§ Directions
Two lines below mark the span: the one containing "Εκπαιδευτικοί Άρτας: Μαζικό" and the one containing "Suscríbete para recibir". Set down both, plus every line between, exactly as they stand, and nothing else.

==============================

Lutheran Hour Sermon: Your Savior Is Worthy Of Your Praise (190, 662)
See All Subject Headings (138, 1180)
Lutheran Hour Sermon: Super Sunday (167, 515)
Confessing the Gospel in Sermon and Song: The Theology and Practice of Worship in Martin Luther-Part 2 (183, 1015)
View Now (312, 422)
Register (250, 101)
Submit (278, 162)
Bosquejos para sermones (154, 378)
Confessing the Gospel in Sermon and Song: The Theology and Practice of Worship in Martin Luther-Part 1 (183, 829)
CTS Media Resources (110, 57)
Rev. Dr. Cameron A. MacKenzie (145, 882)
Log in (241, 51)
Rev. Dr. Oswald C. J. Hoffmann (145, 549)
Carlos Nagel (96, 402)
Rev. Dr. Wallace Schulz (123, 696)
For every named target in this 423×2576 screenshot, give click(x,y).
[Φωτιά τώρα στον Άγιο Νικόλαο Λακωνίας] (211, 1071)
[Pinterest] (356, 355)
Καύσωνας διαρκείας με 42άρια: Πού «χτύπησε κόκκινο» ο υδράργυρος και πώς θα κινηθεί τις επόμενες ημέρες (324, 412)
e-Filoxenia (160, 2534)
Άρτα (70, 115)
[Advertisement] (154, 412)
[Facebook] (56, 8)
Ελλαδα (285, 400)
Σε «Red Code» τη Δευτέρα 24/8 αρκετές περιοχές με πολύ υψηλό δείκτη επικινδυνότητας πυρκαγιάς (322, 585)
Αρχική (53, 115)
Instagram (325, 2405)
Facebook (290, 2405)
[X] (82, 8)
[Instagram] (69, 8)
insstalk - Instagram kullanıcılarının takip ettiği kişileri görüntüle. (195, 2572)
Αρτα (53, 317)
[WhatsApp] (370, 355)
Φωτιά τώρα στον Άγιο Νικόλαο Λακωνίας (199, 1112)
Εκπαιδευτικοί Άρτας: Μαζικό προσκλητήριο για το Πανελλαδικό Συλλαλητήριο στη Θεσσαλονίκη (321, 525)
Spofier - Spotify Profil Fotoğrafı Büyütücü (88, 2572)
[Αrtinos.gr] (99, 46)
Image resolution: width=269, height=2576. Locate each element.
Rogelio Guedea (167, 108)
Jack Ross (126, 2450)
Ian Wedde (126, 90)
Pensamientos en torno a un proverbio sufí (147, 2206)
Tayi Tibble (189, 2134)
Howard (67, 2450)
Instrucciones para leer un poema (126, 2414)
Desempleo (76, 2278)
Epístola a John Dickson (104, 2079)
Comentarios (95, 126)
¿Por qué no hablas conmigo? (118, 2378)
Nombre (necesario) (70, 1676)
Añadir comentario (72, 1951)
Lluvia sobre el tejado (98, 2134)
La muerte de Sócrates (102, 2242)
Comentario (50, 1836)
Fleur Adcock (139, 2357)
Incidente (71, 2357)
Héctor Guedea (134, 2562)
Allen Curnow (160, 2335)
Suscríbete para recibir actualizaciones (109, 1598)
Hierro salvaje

==============================

§ Written answer
Εκπαιδευτικοί Άρτας: Μαζικό προσκλητήριο για το Πανελλαδικό Συλλαλητήριο στη Θεσσαλονίκη (321, 525)
Spofier - Spotify Profil Fotoğrafı Büyütücü (88, 2572)
[Αrtinos.gr] (99, 46)
Image resolution: width=269, height=2576. Locate each element.
Rogelio Guedea (167, 108)
Jack Ross (126, 2450)
Ian Wedde (126, 90)
Pensamientos en torno a un proverbio sufí (147, 2206)
Tayi Tibble (189, 2134)
Howard (67, 2450)
Instrucciones para leer un poema (126, 2414)
Desempleo (76, 2278)
Epístola a John Dickson (104, 2079)
Comentarios (95, 126)
¿Por qué no hablas conmigo? (118, 2378)
Nombre (necesario) (70, 1676)
Añadir comentario (72, 1951)
Lluvia sobre el tejado (98, 2134)
La muerte de Sócrates (102, 2242)
Comentario (50, 1836)
Fleur Adcock (139, 2357)
Incidente (71, 2357)
Héctor Guedea (134, 2562)
Allen Curnow (160, 2335)
Suscríbete para recibir actualizaciones (109, 1598)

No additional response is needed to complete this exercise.